Tutorial 101: Processing consecutive duplicates in a list of data using Scala

Tutorial 101: Processing consecutive duplicates in a list using Scala - the functional way

Step by step examples to solving problems 8-11 from the Ninty-Nine set of exercises

This tutorial presents solutions for solving problems 8-11 of the famous 99 Prolog exercises (by Werner Hett). Given a list of integers, we’ll look at different methods to process consecutive duplicates. First, we start with a code snippet on problem#8 then gradually describe a more generalized algorithm using higher order functions to solve these 4 problems in Scala.

I am using the following integer list that contains multiple consecutive duplicates as a basis for testing.

val listdup = List (1,1,1,1,2,2,4,4,5,3,4,4,4,3,3)

Let's start with the first problem where we present two code samples: a hard coded approach and a flexible functional method that enables reusability.

Problem#8: Eliminate consecutive duplicates in a list

*Hard coded approach

Given the above list remove duplicate copies of each consecutive integer while keeping the sequence intact.

def removeDup(lst : List[Int]) : List[Int] = {
   lst match {
     case head::tail => { 
       val (duplst,remainlst) = lst.span(_ == head)
       duplst.head :: removeDup(remainlst) }
     case Nil => List()
   }
}   

scala> removeDup(listdup)
res: List[Int] = List(1, 2, 4, 5, 3, 4, 3)

In the above function the list is split into two sub-lists using the "span" operator. The head of the first list which contains the duplicates is selected while the second list (which contains the remaining elements) is passed recursively using the same function. The recursion terminates when there are no more elements to be removed from the remain list.
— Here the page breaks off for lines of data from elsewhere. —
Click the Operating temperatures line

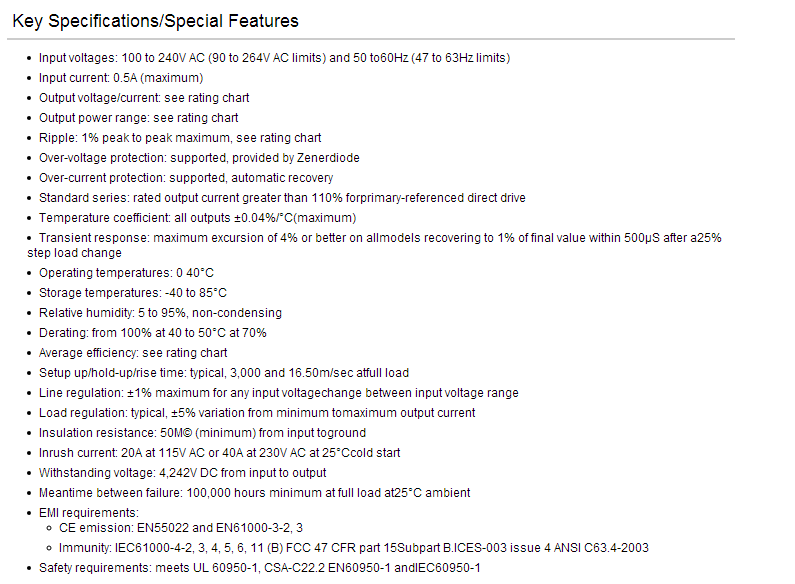[126, 273]
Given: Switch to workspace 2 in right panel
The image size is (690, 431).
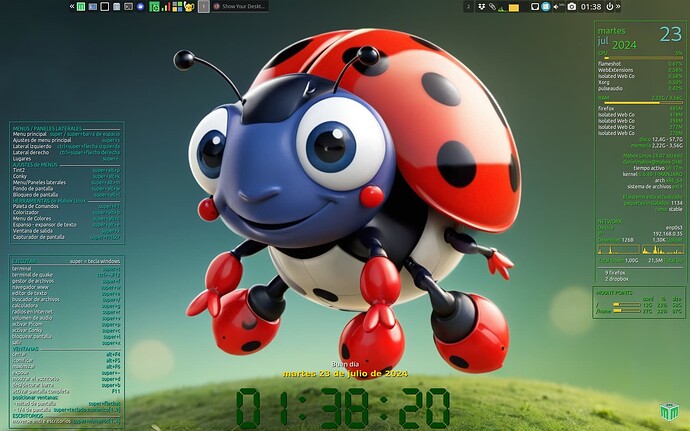Looking at the screenshot, I should (x=467, y=6).
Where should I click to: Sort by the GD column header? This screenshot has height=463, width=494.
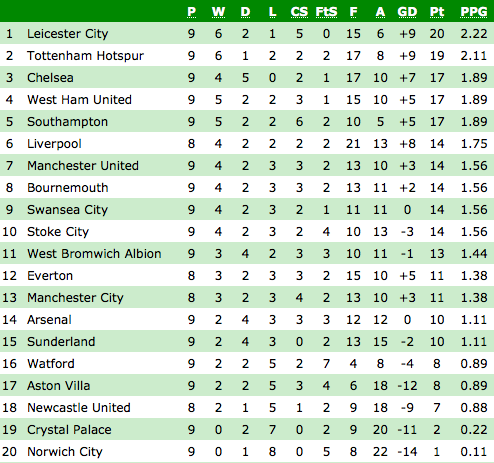pyautogui.click(x=407, y=12)
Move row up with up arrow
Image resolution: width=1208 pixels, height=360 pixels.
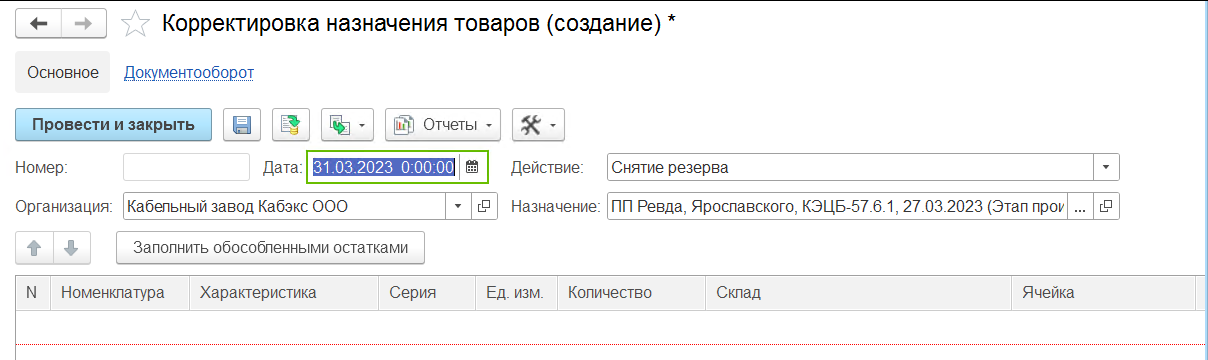coord(36,247)
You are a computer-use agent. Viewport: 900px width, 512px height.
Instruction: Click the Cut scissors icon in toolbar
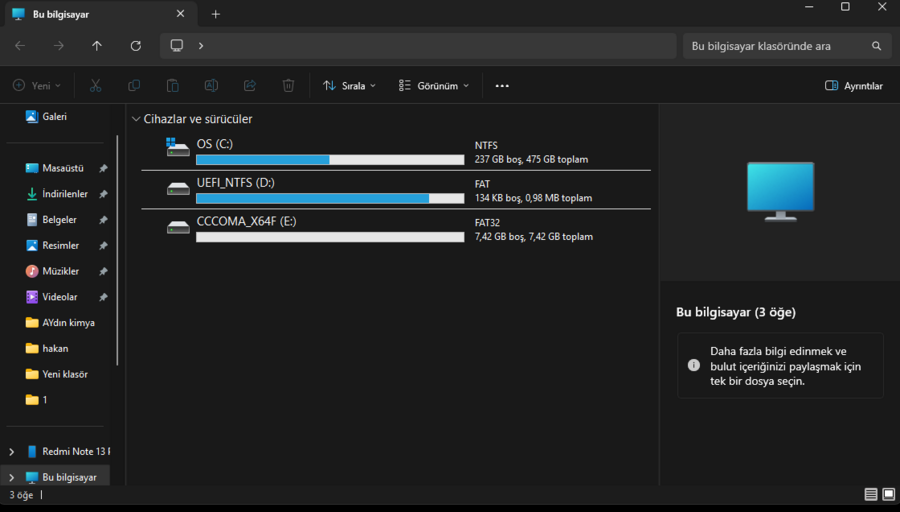[95, 86]
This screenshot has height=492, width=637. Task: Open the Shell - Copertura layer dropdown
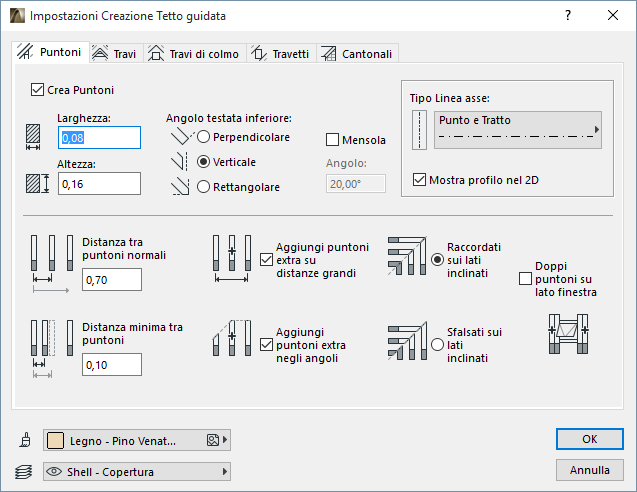[137, 471]
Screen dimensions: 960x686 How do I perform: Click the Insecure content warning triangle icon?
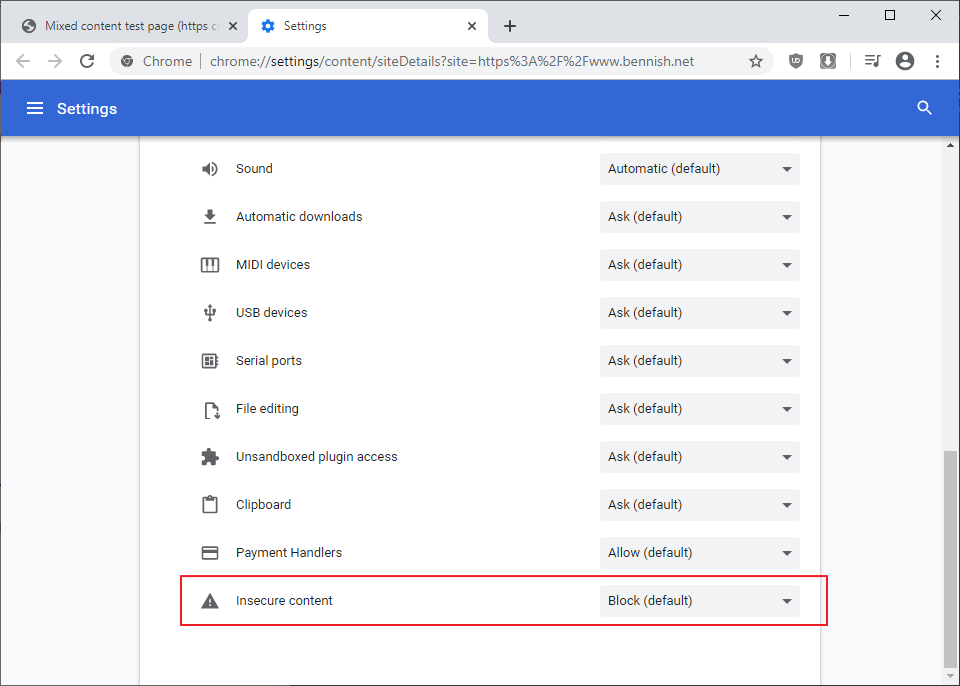click(210, 600)
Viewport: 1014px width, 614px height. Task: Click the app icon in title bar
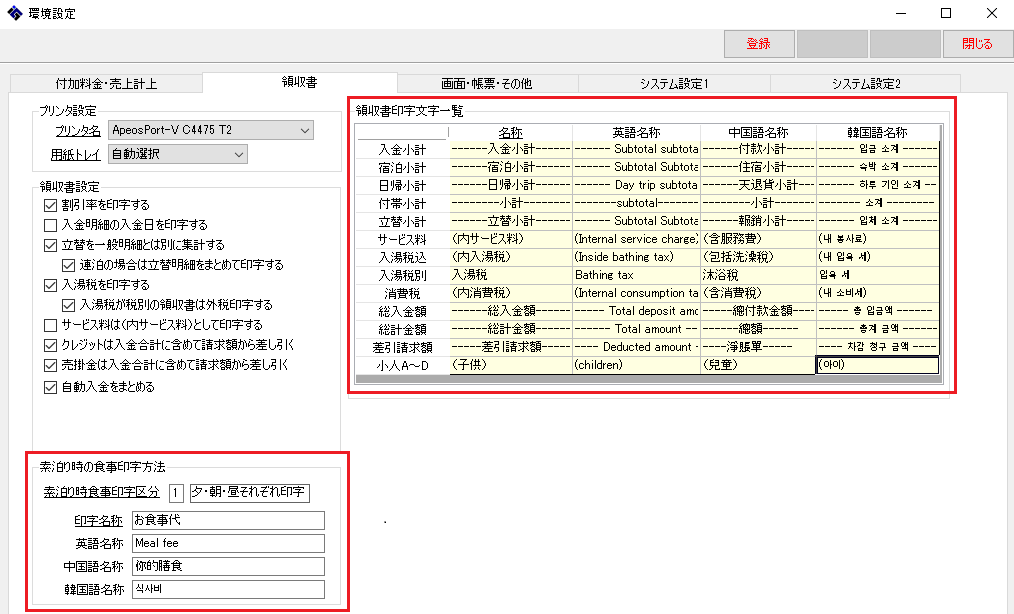click(13, 14)
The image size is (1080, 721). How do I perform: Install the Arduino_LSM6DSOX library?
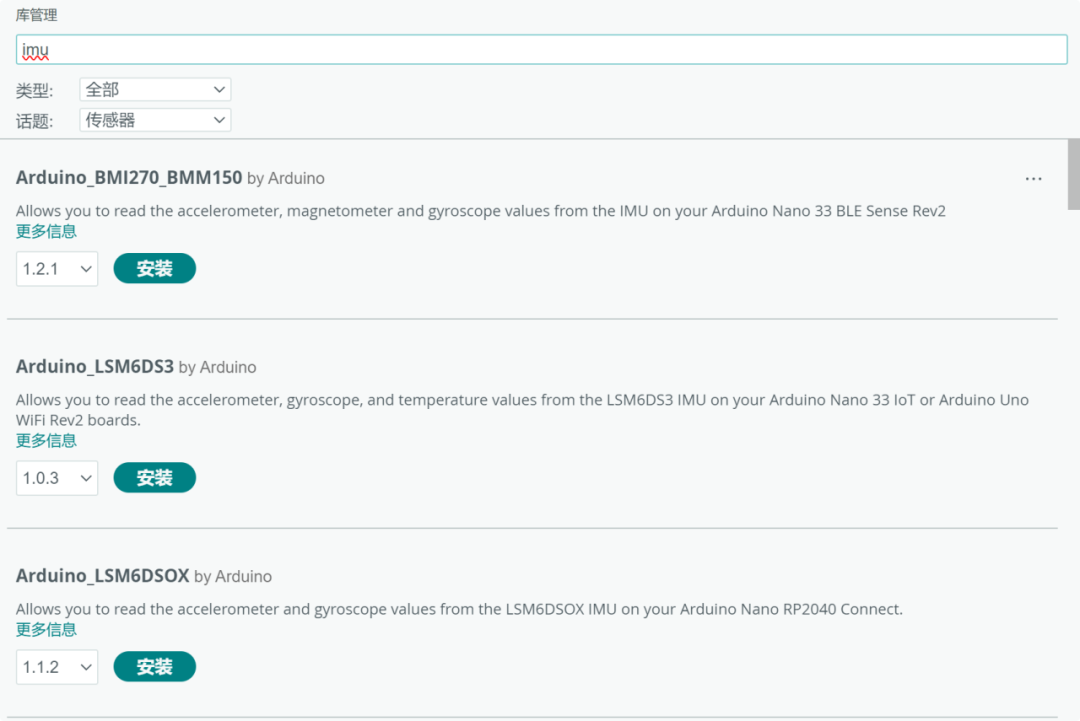(x=155, y=667)
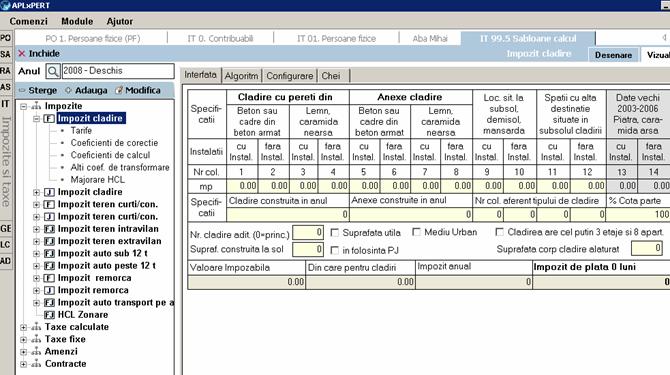Toggle the Mediu Urban checkbox

tap(416, 232)
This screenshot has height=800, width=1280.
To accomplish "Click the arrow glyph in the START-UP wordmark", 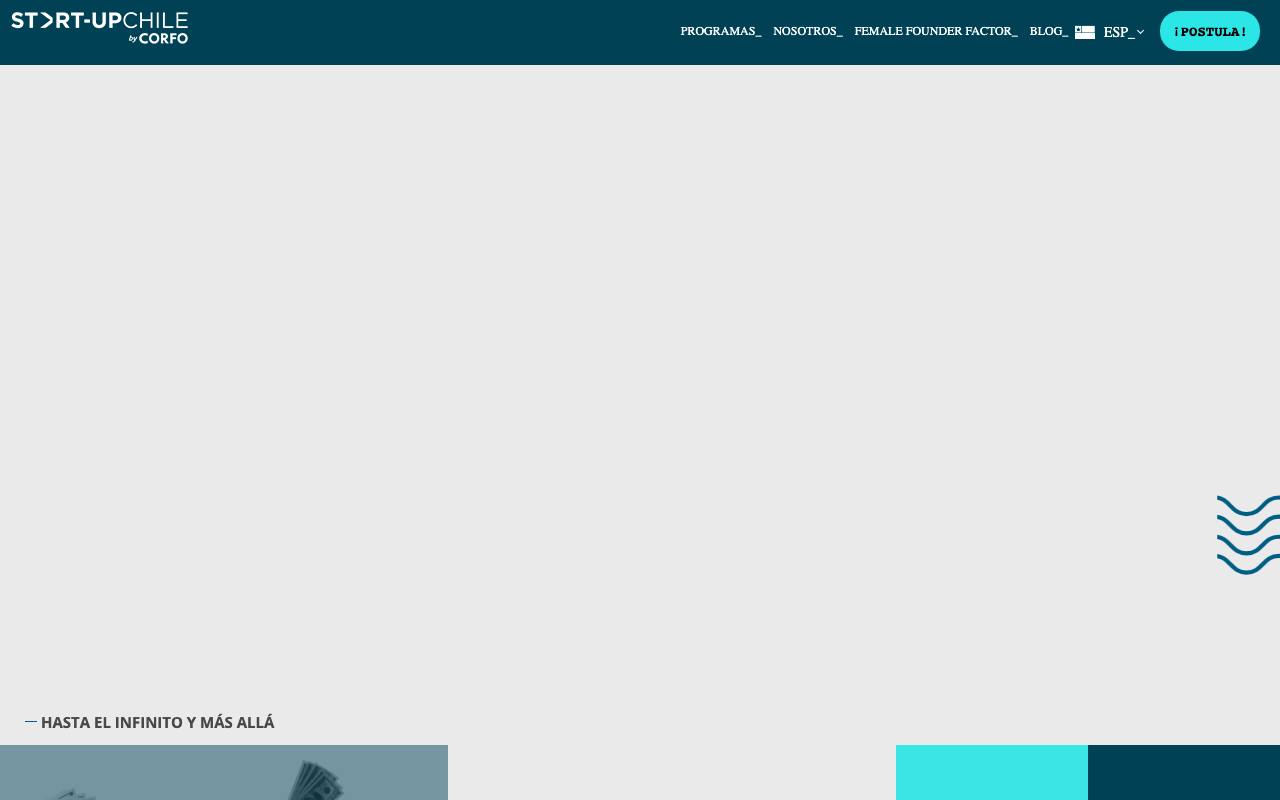I will (x=46, y=21).
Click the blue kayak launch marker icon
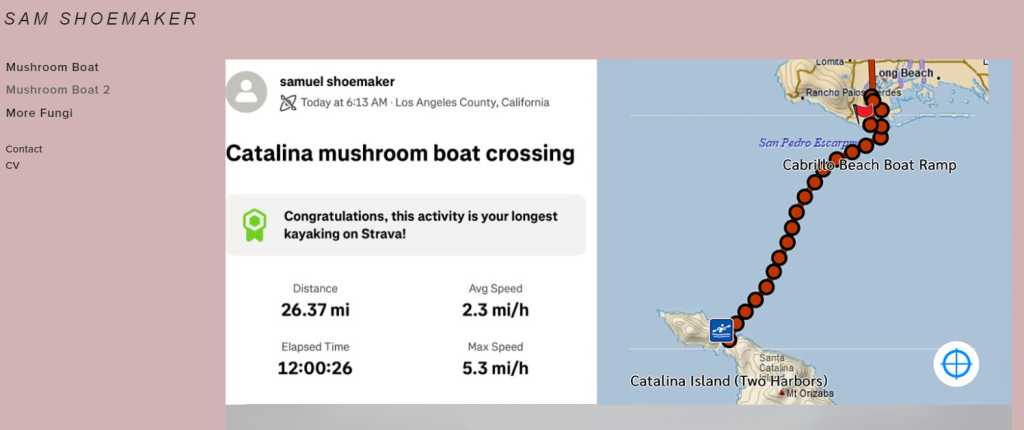1024x430 pixels. [x=721, y=330]
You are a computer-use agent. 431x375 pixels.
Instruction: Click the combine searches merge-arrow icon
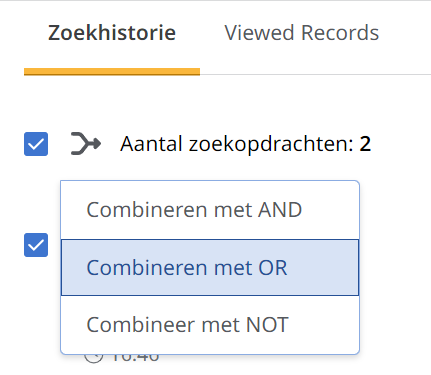click(x=86, y=144)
*Using a functional approach

The above code snippets is straight forward and "duplicate elimination" is hard coded within the recursive function. To make the code more reusable we can use an externally defined function that takes a list of duplicate integers and "purges" them into one. We then pass the purge function as a parameter to the higher order function "reduceDup" which calls the recursive algorithm "iter". Here is the code for the three functions:

def reduceDup(ls : List[Int], reduce: List[Int] => List[Int]) : List[Int] = {
  def iter (lst : List[Int]): List[Int] ={
    lst match {
      case head::tail => { 
        val (duplst,remainlst) = lst.span(_ == head)
        reduce(duplst) ::: iter(remainlst) }
      case Nil => List()
    }
  }
  iter(ls)
}

def purge(ls : List[Int]) : List[Int] = {
   ls.toSet.toList
}

scala> reduceDup(listdup,purge)
res: List[Int] = List(1, 2, 4, 5, 3, 4, 3)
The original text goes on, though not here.